I told him that Mogwai's sounds (and bands like Mono) get you thinking without necessarily distracting you from whatever it is you are engaged in while you're listening to it. It's like a sonic backdrop with soul, far beyond the dulling sounds of muzak or other elevator music that makes you want to shoot yourself out of boredom. This is music for libraries full of forward-thinkers, stoners, and intellectuals alike. They combine simple yet poignant compositions, framing them with just the right amount of noise to set them apart from other instrumental acts. They definitely have a signature all their own, and usually a person either loves them or hates them. It's rare that you'd find somebody who says Mogwai are just "ok."

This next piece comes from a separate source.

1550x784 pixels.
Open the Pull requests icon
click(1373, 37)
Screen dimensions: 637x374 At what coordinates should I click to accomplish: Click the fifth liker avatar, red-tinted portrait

The Earth Division EP contains moments of a welcome musical departure for the band, including more orchestral arrangements that are stripped down and eloquent. They seem to have mastered the art of creating a full sound without crowding the soundstage. Each note sways and flows beautifully, forming a sense of space that is delightful to bask in after a long days work. "Get to France", the EP's opening track, is a fine example of this lush spaciousness. They sound more like Mojave 3 here than Mono, with emphasis on the notes themselves rather than the effects surrounding them in order to create a sense of depth. "Drunk and Crazy" sounds almost exactly like its title. Imagine coming home following the after-party and turning on some hard music by mistake, when you intended to put in a chill-out mix. This song gives me that feeling of duality inside. It sounds coarse but has a mellow groove, which evokes emotion through the blending of those structural opposites. The strings on "Does This Always Happen" are haunting and sparse, yet heavy. Mogwai create amazing melodic contrasts that often result in compositions that are perfect for dramatic films. They capture emotion (usually darker) in a chilling way, and it's engrossing to listen to.
Earth Division EP is masterful, but it's a tease. You get a supple taste of this broad new musical territory for Mogwai and you're left wanting more. Perhaps this move is intentional, leaving fans drooling for more. I know I'm waiting like a junkie for their next release as the result of the time I've spend with this record. Sound like a recommendation? Then you got the message.